Meantime, China’s Xi Jinping has explicitly warned that he “will never promise to give up the use of force ” and that he reserves “the option to take all necessary measures” to seize Taiwan. Over the past several months, Beijing’s military has ramped up pressure around Taiwan. China’s air force now routinely flies into Taiwan’s air defense zone and sends fighter aircraft across the Taiwan Strait’s median line, which had served as an unofficial barrier. China also routinely sends drones near or over Taiwan’s islands in the South China Sea, such as Kinmen and Matsu.

According to Taiwan officials, abandoning Ukraine would reinforce Mr. Xi’s view that the U.S. is a declining power. To exploit these sentiments, the Chinese Communist Party is already running aggressive disinformation operations on the island. In one campaign, analyzed by the U.S. cybersecurity company Mandiant, Chinese government-linked outlets published articles on more than 72 fake-news sites claiming that America would abandon Taiwan following a potential invasion.

It’s a false dichotomy to argue that the U.S. needs to choose between China and Russia. Both are authoritarian regimes cooperating on two major axes. Beijing and Moscow have deepened their military, economic and diplomatic ties since Russia’s invasion of Ukraine. In July the two regimes conducted joint naval exercises in the Sea of Japan, and a few months ago they conducted another naval operation off the coast of Alaska.

The U.S. can’t afford to dither. It should develop a two-front strategy that works with allies and partners—including Taiwan and Ukraine—to counter China and Russia. These fronts require different weapons packages, training programs and defense postures for very different wars. The Indo-Pacific is mostly an air-sea battle, while Europe is primarily an air-land conflict.

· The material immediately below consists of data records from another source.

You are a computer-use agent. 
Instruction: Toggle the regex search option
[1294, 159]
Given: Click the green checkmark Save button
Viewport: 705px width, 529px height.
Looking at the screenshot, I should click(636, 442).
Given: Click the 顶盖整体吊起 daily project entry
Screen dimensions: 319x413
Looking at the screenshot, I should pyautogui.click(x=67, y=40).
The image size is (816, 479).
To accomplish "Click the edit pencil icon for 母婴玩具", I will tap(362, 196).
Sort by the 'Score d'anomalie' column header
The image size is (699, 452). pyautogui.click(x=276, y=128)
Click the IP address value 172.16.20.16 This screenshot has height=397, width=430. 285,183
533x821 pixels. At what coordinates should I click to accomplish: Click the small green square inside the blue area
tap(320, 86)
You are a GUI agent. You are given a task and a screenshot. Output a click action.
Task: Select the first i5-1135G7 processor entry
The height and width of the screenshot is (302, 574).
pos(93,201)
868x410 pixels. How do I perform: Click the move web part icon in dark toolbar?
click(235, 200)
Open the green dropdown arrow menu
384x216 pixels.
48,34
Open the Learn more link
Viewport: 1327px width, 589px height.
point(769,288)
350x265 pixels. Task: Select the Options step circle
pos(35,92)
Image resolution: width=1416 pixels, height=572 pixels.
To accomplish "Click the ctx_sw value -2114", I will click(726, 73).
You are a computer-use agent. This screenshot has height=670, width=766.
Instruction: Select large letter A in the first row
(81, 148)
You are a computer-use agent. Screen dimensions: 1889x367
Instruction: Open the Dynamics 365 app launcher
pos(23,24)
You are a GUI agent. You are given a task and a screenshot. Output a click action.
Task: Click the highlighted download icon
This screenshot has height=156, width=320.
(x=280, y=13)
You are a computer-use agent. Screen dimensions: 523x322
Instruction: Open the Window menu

American allies and enemies alike see Ukraine as a test of Western resolve. A long-term commitment that weakens Russia and helps Ukraine stand up to tyranny will strengthen deterrence in Asia and reassure Taiwan, Japan, South Korea and Australia that America is still a dominant world power and trusted partner.

Mr. Jones is senior vice president and director of the International Security Program at the Center for Strategic and International Studies, as well as author most recently of “Three Dangerous Men: Russia, China, Iran and the Rise of Irregular Warfare.”